* _Written request_
Which lines in the records below contain the string "width"? Collect each of those lines and copy it out in full.

## Begin Material provided

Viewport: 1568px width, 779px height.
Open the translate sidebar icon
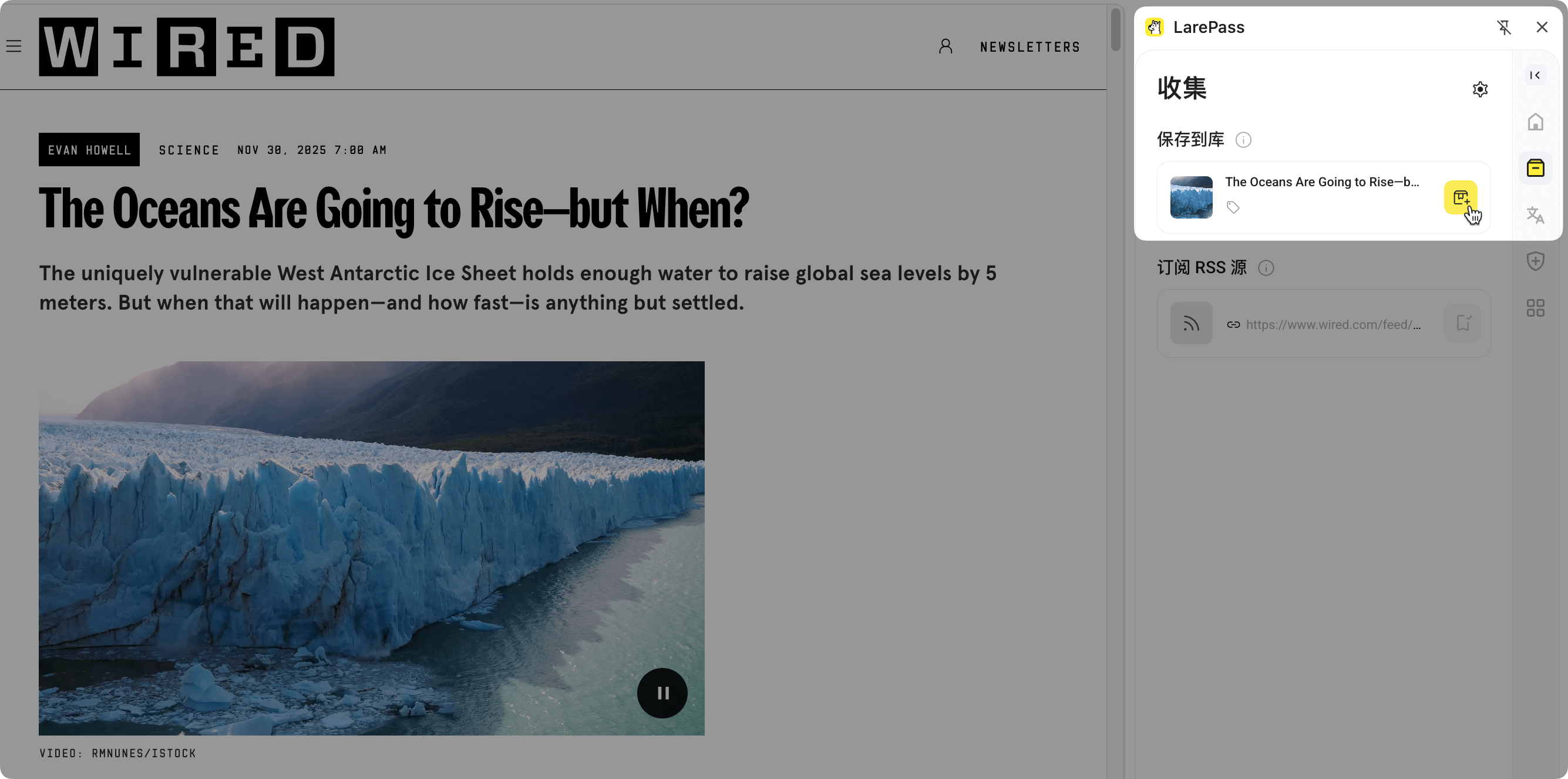tap(1535, 215)
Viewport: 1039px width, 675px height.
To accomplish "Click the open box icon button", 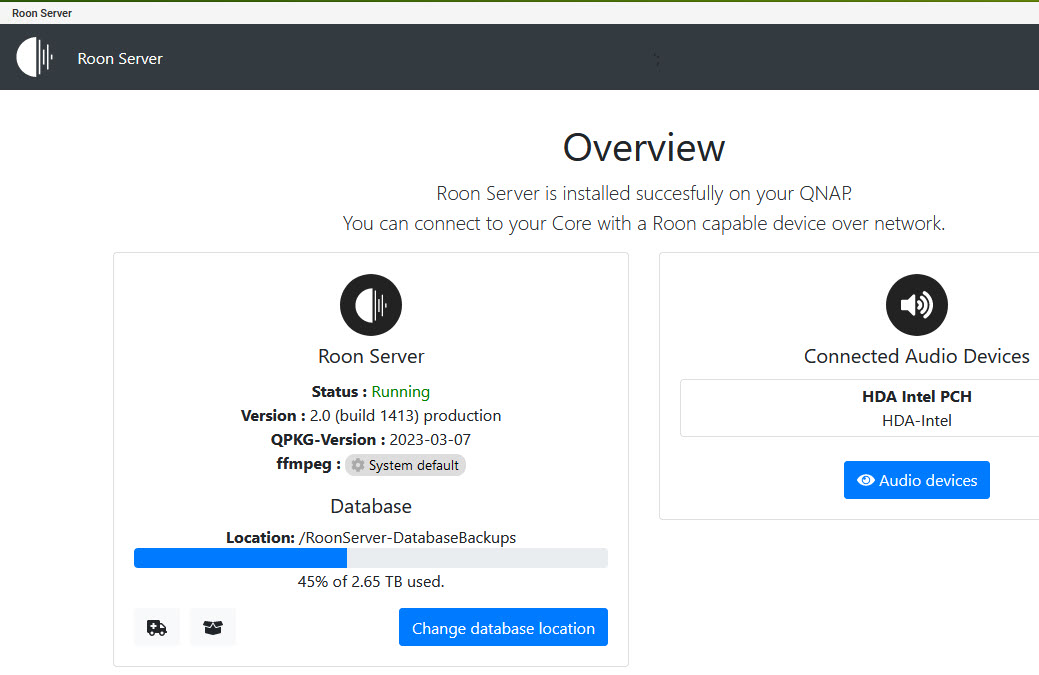I will coord(213,627).
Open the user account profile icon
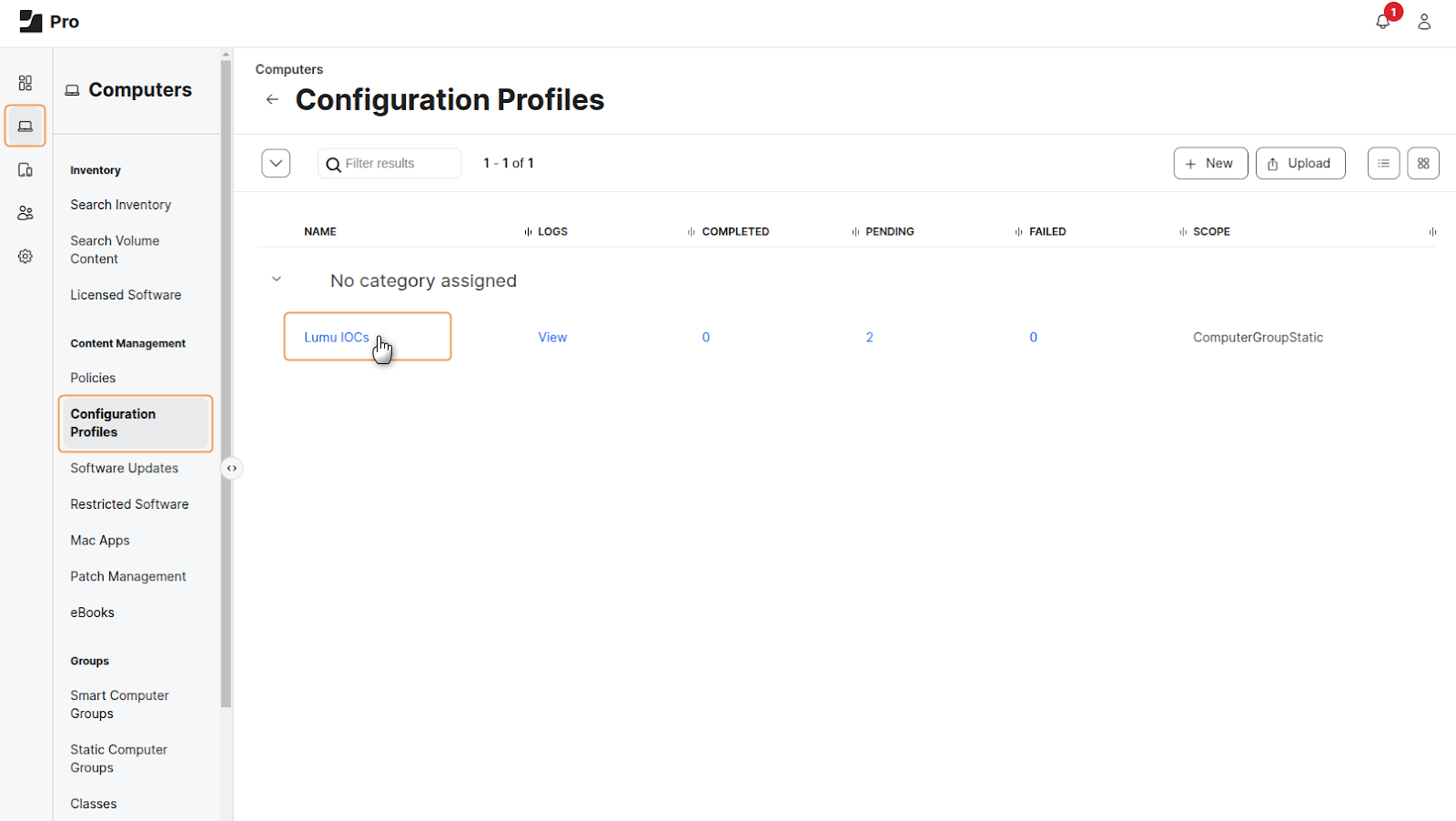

## End Material provided

* _Result of this task_
Viewport: 1568px width, 779px height.
Viewport: 1039px width, 675px height.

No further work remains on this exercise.